▶ **PROVIDED TEXT**

# # #

This removes the restriction in place on reductions.  To not regress
gfortran.dg/vect/fast-math-pr37021.f90 the patch also implements
SLP permutations for strided group loads.  With those two pieces
we can finally SLP vectorize the complex multiplication (which
in the gfortran.dg/vect/fast-math-pr37021.f90 testcase uses
variable stride).  Code generated on x86_64 suffers from PR56766,
combine not being able to use sse3_addsubv2df3 because the
RTL doesn't use the expected vec_merge but
(vec_select (vec_concat )) instead.

Previously we vectorized this with unrolling and interleaving.

Bootstrap and regtest running on x86_64-unknown-linux-gnu.

Richard.

2015-06-09  Richard Biener  <rguenther@suse.de>

	* tree-vect-slp.c (vect_attempt_slp_rearrange_stmts): Split
	out from ...
	(vect_supported_load_permutation_p): ... here.  Handle
	supportable permutations in reductions.
	* tree-vect-stmts.c (vectorizable_load): Handle SLP permutations
	for vectorizing strided group loads.

Index: gcc/tree-vect-slp.c
===================================================================
*** gcc/tree-vect-slp.c	(revision 224271)
--- gcc/tree-vect-slp.c	(working copy)
*************** vect_slp_rearrange_stmts (slp_tree node,
*** 1326,1331 ****
--- 1270,1336 ----
  }
  
  
+ /* Attempt to reorder stmts in a reduction chain so that we don't
+    require any load permutation.  Return true if that was possible,
+    otherwise return false.  */
+ 
+ static bool
+ vect_attempt_slp_rearrange_stmts (slp_instance slp_instn)
+ {
+   unsigned int group_size = SLP_INSTANCE_GROUP_SIZE (slp_instn);
+   unsigned int i, j;
+   sbitmap load_index;
+   unsigned int lidx;
+   slp_tree node, load;
+ 
+   /* Compare all the permutation sequences to the first one.  We know
+      that at least one load is permuted.  */
+   node = SLP_INSTANCE_LOADS (slp_instn)[0];
+   if (!node->load_permutation.exists ())

# # #

▶ **JOBS**
1. In the patch message, how was this code vectorized before the change?
2. Retype the patch message word for word, starting at "This removes the" and ending at "unrolling and interleaving.".

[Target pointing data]
# # #

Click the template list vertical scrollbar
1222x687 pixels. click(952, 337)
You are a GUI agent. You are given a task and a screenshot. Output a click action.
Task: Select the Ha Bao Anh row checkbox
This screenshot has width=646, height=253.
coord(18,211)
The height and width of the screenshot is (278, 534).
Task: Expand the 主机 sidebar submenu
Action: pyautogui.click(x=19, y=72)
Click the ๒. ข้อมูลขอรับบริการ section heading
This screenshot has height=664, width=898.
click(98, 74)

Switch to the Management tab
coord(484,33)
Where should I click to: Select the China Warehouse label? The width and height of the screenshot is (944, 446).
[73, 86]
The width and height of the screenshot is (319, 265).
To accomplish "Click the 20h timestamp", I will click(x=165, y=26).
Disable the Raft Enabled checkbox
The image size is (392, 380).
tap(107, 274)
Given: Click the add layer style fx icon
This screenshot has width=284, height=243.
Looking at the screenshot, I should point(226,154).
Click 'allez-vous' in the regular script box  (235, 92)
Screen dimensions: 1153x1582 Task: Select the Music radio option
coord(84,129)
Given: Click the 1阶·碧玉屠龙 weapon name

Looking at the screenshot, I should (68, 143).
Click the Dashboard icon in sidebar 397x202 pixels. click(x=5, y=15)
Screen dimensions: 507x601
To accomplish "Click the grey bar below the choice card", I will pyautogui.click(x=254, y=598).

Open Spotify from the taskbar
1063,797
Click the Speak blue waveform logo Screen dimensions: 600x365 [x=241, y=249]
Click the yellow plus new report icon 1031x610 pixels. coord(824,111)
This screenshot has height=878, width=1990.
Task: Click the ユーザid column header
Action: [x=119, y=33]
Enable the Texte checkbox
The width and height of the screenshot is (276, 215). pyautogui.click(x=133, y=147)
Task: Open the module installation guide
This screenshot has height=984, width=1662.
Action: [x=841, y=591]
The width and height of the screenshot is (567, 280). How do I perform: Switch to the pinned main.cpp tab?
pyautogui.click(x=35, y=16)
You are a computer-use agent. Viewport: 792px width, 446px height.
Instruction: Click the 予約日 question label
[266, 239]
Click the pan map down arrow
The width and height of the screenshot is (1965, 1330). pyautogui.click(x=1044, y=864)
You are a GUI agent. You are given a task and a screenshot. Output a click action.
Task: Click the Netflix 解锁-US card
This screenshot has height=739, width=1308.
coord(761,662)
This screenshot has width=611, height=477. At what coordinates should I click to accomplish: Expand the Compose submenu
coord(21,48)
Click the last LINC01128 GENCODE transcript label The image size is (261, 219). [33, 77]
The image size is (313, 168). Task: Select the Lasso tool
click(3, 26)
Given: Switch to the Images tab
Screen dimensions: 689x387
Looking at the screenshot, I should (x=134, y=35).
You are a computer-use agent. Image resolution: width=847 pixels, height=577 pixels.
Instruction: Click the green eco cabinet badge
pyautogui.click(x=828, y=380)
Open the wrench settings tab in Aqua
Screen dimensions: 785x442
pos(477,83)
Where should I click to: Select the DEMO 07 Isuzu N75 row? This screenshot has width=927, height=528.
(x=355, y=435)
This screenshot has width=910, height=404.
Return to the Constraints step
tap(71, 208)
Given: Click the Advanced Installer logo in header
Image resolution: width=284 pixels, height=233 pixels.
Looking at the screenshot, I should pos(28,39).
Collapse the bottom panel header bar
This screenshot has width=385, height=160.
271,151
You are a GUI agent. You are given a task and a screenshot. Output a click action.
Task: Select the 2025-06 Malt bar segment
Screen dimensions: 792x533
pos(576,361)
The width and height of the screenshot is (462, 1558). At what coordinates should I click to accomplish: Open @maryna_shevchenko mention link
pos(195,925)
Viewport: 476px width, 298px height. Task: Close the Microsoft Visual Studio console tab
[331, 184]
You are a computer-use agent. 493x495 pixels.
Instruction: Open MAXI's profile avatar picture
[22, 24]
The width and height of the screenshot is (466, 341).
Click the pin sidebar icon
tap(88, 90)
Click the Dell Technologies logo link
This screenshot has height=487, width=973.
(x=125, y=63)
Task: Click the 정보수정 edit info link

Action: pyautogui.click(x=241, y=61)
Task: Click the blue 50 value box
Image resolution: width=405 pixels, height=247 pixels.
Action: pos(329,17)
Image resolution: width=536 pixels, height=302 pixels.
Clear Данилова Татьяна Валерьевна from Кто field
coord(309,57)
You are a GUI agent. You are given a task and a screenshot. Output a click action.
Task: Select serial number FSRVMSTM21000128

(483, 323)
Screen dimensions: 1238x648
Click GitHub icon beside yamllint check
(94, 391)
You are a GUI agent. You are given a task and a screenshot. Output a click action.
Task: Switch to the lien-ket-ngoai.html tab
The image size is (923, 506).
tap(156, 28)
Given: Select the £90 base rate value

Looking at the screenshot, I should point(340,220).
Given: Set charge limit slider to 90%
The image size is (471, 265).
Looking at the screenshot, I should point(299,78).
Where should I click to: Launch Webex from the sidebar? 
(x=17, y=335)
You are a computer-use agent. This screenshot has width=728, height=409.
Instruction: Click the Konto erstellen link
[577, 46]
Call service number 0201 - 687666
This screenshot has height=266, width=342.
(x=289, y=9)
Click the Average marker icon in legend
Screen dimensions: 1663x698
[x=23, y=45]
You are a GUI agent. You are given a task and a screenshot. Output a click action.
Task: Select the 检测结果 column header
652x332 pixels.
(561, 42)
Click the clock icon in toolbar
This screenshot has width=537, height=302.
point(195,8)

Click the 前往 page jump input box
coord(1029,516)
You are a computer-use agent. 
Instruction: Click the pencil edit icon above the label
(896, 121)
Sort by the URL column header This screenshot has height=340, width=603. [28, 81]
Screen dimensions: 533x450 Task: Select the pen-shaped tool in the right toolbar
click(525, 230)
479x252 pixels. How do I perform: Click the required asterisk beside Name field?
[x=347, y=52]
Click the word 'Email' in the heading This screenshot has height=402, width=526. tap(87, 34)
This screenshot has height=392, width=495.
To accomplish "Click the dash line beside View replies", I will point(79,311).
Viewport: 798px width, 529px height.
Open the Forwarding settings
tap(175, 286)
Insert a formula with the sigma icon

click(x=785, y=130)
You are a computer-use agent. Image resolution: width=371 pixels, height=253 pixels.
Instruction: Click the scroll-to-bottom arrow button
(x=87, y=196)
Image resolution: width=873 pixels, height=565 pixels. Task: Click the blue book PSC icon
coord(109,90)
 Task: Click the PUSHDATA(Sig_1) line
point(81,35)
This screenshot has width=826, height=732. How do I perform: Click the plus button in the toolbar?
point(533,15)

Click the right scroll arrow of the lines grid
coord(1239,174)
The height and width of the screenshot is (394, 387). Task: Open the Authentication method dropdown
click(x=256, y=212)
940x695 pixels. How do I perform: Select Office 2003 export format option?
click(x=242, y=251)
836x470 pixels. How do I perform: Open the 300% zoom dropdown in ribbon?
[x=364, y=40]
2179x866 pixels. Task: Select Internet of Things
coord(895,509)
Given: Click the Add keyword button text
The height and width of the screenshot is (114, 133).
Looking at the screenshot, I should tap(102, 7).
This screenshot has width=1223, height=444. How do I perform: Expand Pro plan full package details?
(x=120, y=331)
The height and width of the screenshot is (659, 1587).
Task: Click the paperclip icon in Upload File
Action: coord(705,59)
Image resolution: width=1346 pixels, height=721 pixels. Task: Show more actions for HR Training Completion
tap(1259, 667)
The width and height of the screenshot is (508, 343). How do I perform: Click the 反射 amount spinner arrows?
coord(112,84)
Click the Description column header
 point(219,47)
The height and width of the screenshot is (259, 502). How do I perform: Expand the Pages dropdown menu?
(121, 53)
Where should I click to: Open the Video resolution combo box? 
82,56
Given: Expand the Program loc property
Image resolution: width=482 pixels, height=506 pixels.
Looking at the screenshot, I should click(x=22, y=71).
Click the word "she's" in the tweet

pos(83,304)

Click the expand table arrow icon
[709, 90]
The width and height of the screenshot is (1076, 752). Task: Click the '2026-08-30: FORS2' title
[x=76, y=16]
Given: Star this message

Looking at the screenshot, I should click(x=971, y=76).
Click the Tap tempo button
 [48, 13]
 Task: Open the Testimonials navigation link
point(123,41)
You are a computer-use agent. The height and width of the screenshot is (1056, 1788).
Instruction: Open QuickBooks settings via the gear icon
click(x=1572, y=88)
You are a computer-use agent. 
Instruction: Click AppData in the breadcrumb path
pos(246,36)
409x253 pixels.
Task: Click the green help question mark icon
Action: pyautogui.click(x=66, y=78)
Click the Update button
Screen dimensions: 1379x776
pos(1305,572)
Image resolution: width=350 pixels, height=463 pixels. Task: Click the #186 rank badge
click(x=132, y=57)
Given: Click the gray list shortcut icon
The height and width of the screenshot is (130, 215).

# # #

▶ **ANSWERS TO EACH TASK**
1. With unrolling and interleaving.

2.
This removes the restriction in place on reductions.  To not regress
gfortran.dg/vect/fast-math-pr37021.f90 the patch also implements
SLP permutations for strided group loads.  With those two pieces
we can finally SLP vectorize the complex multiplication (which
in the gfortran.dg/vect/fast-math-pr37021.f90 testcase uses
variable stride).  Code generated on x86_64 suffers from PR56766,
combine not being able to use sse3_addsubv2df3 because the
RTL doesn't use the expected vec_merge but
(vec_select (vec_concat )) instead.

Previously we vectorized this with unrolling and interleaving.